If we set the presidential bar at cynical, even I could do a better job than President Trump did last night:
1. Call George Floyd’s killing murder. Sure, that might make it impossible for there to be a fair trial anywhere in the U.S. but you’ve never been that concerned about the niceties of the legal process, so why start now.
2. Declare that you are ordering the Attorney General and the Department of Justice to set up a special unit right now to solve police brutality against African-Americans once and for all. You plan to be the president to do what no Democratic leader has ever succeeded in doing and you’re going to be the greatest protector of civil rights ever.
3. Co-opt the people you think are the “good protesters.” Don’t just give a litany of who all the bad ones are. Tell one of the many vivid stories of protestors protecting people or property. Your commanders surely told you that their job would be easier if the peaceful protestors had the upper hand on their own. Why not get the credit for making that happen?
4. Do some I-told-you-so. Say how the current protesters who are out in masks and respecting distance are just like the freedom-loving protesters against COVID-19 restrictions, and you are big supporter of everyone’s First Amendment rights. (That’s the Amendment right before the Second Amendment.)
5. Throw your opponents a bone.
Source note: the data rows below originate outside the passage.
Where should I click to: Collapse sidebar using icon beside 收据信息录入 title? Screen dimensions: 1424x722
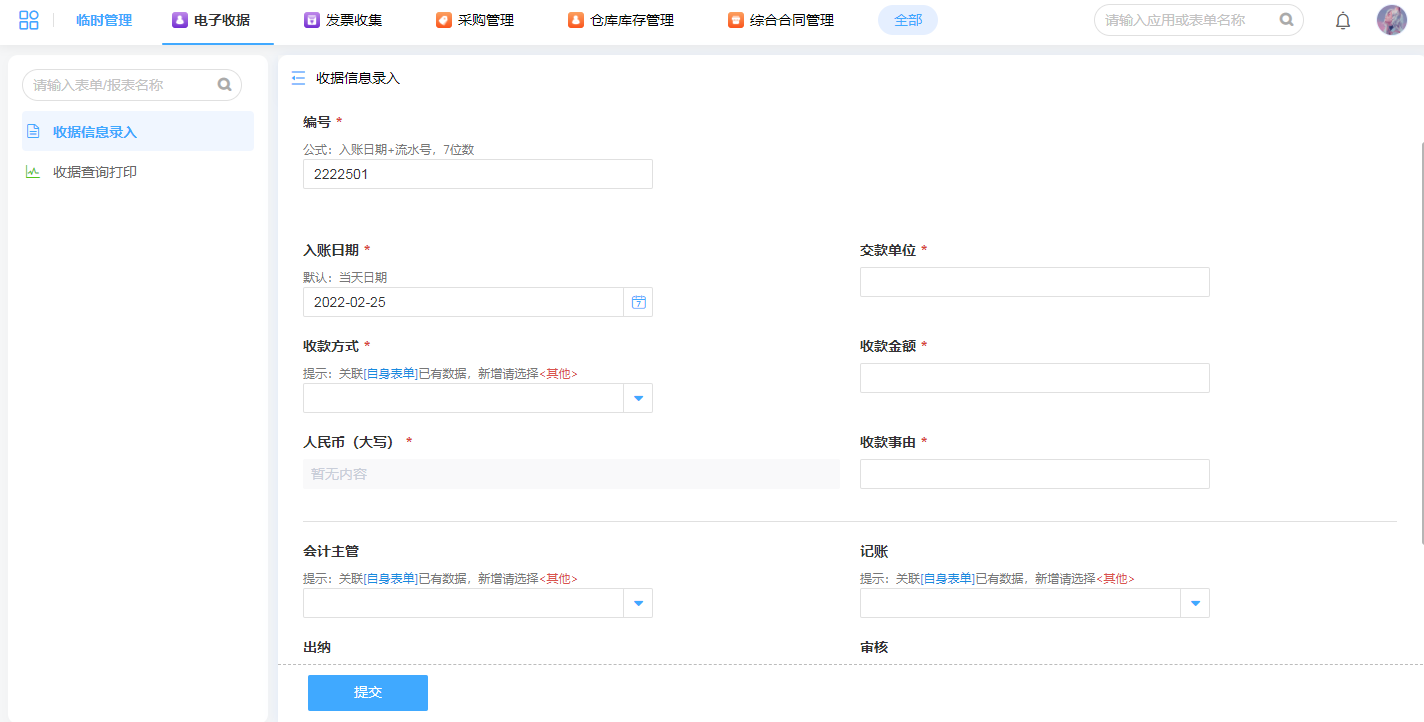298,78
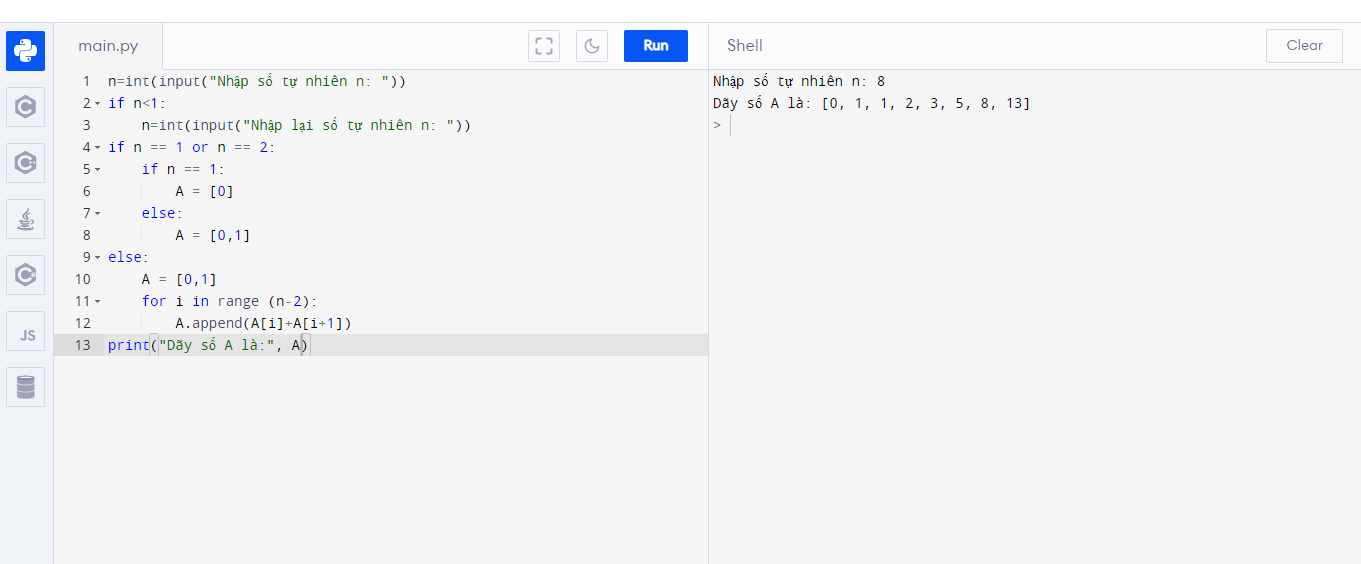Run the Python program

(656, 46)
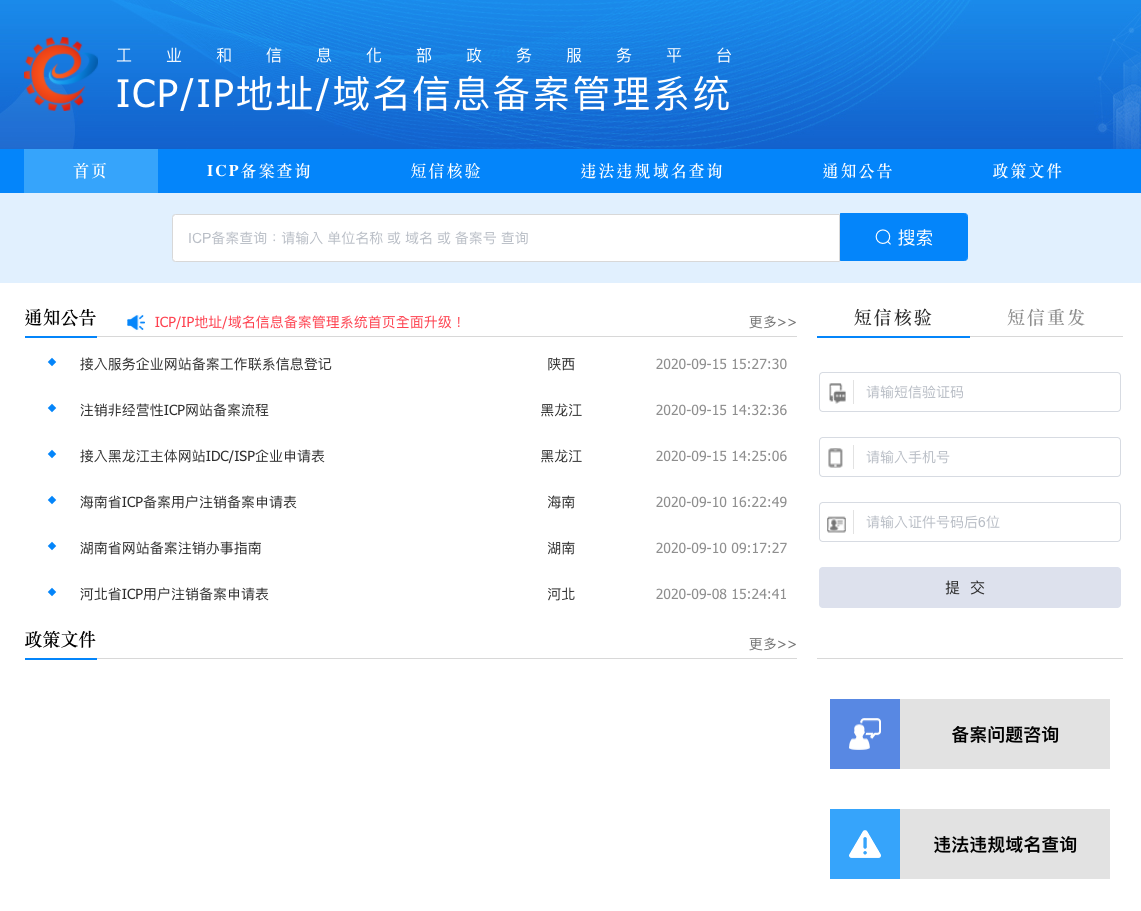
Task: Open the ICP备案查询 menu item
Action: tap(259, 171)
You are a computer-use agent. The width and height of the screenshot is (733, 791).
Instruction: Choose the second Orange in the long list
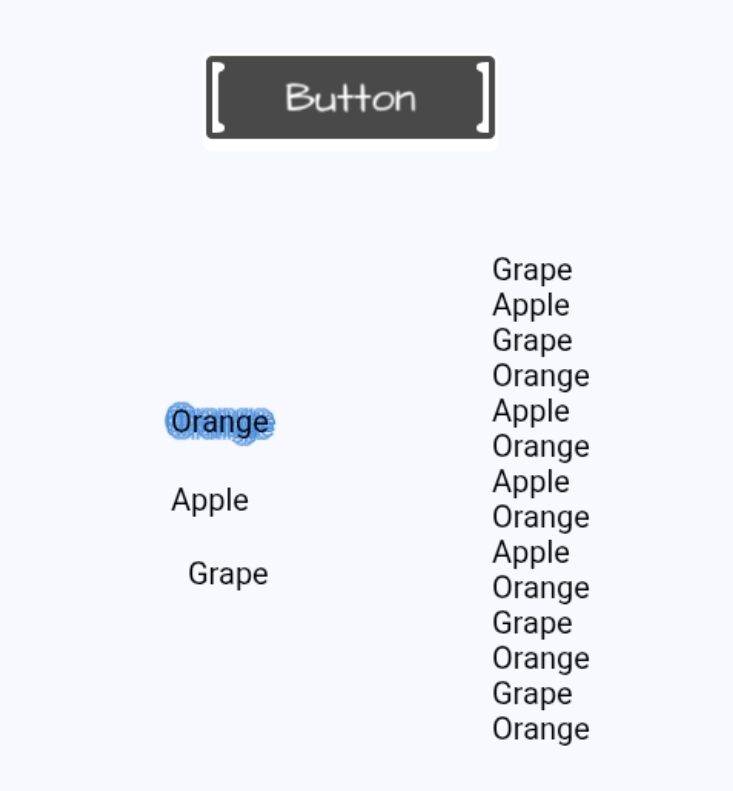tap(541, 446)
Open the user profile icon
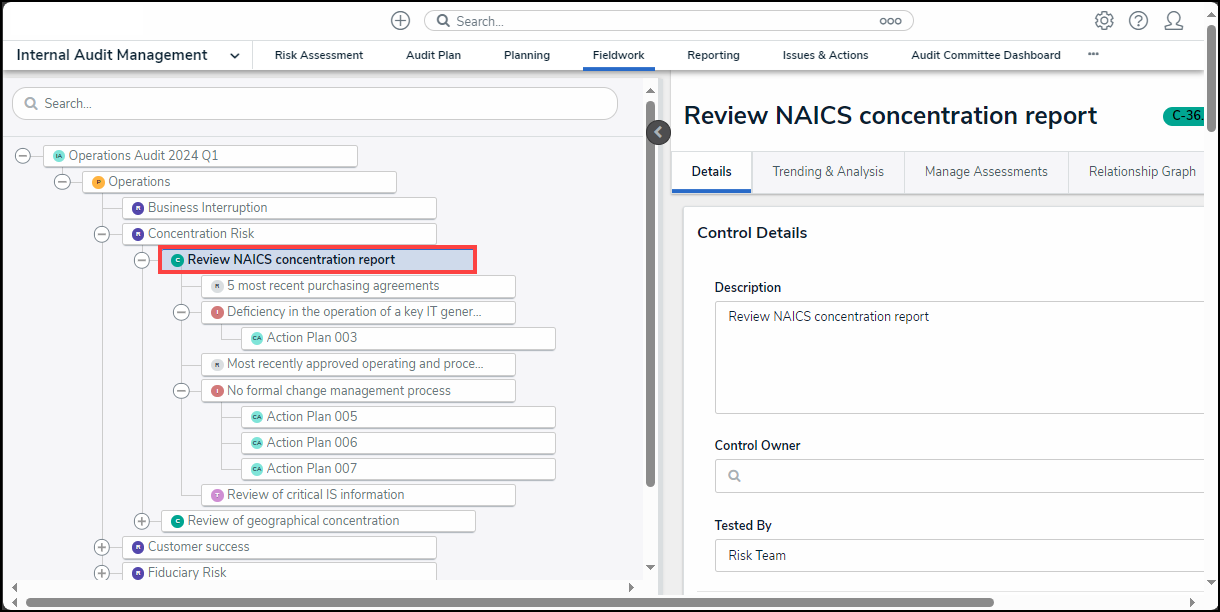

Mention that many of the violent protesters are actually using the past week to advance a pro-gun, anti-government agenda that has nothing to do with George Floyd. Call on them to clear the field and tell them “I alone can get that done”, so they should trust you or get ready to be put away for a very long time.
Presidential Speechmaking 101 involves telling stories of hope in the middle of a bad time. Bad transformed to good, that’s the arc. Sure, we see through that and it’s not enough. But it’s the formula you start with. Some even find it reassuring. The president has no ability in this area. Whenever he mentioned positive figures last night – a nurse, an African-American law enforcement “hero”, etc. – the sentence or thought always ended with disaster – “shot and killed”, “afraid to leave their homes.” Look through all his major speeches and this is the overall pattern. It’s all backward.
And that’s what scares me about the president. He doesn’t know what direction hope is in, even when constructing a sentence.
He doesn’t have the human emotions that go with telling those kind of narratives genuinely or even cynically. Which is just the starting point before you are anywhere near getting complex good things done. Why this is the case -- that’s for him and his loved ones to deal with if they so choose. The country is paying the price of having presidential power in such hands. That’s why I hold for dear life onto other leaders at all levels who are not like this, to get us through what I hope are the final months.